____ Records to use

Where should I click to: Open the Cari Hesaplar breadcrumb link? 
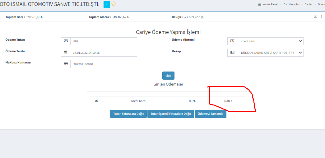(x=292, y=5)
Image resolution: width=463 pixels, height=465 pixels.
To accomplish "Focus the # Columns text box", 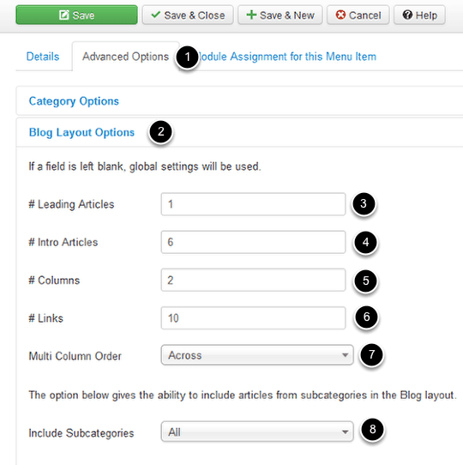I will [253, 280].
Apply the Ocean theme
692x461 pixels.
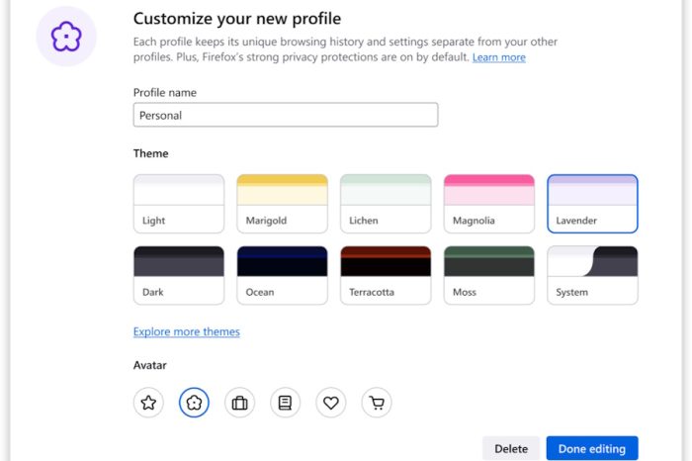point(282,275)
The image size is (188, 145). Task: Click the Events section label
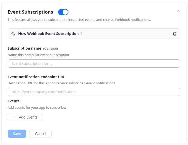(x=14, y=101)
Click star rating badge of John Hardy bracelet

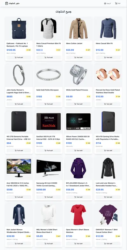29,96
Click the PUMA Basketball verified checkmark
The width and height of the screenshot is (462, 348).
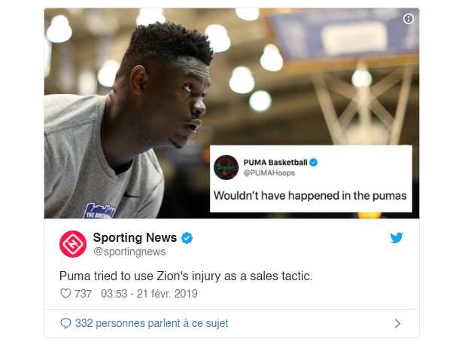pyautogui.click(x=314, y=162)
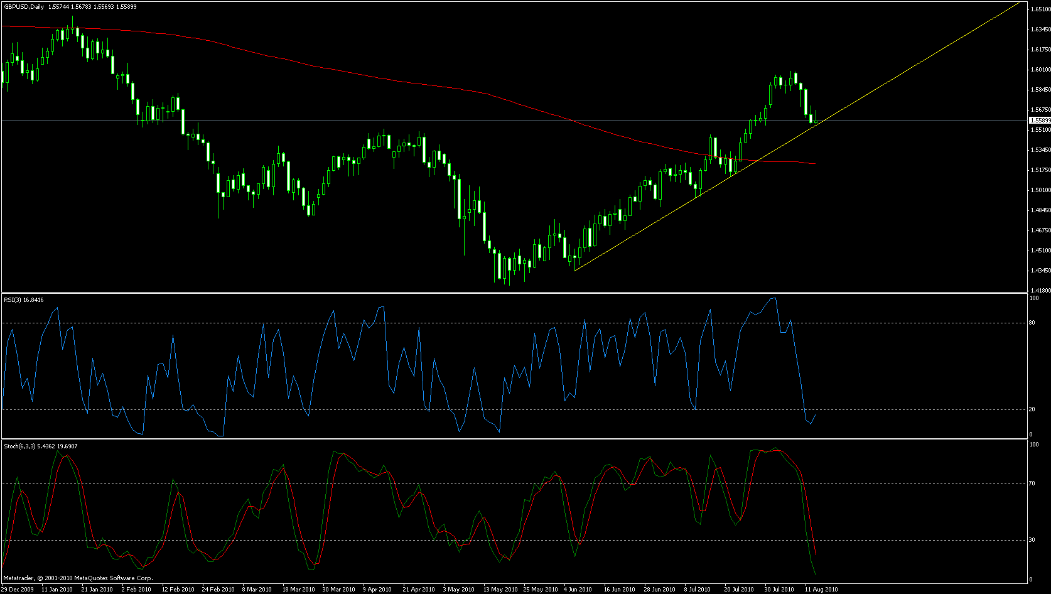Click the 1.50100 price axis label
This screenshot has height=594, width=1051.
pos(1040,190)
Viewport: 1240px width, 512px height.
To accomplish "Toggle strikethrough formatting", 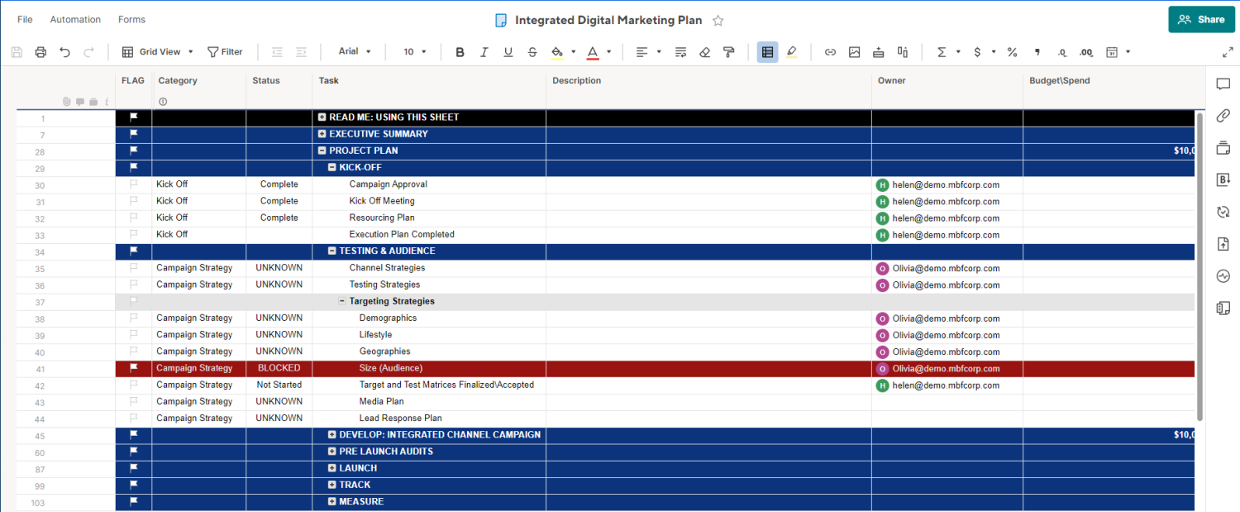I will pyautogui.click(x=532, y=51).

________

◆ **What this task involves**: Output exactly, and only, the lines of the entries above from the one with "The image size" up to and including the one with "Click the PUMA Basketball verified checkmark"; pictures are to be left out.

◆ **Response to this task**:
The image size is (188, 145). Task: Click the Events section label
(x=14, y=101)
Click star rating badge of John Hardy bracelet

29,96
Click the PUMA Basketball verified checkmark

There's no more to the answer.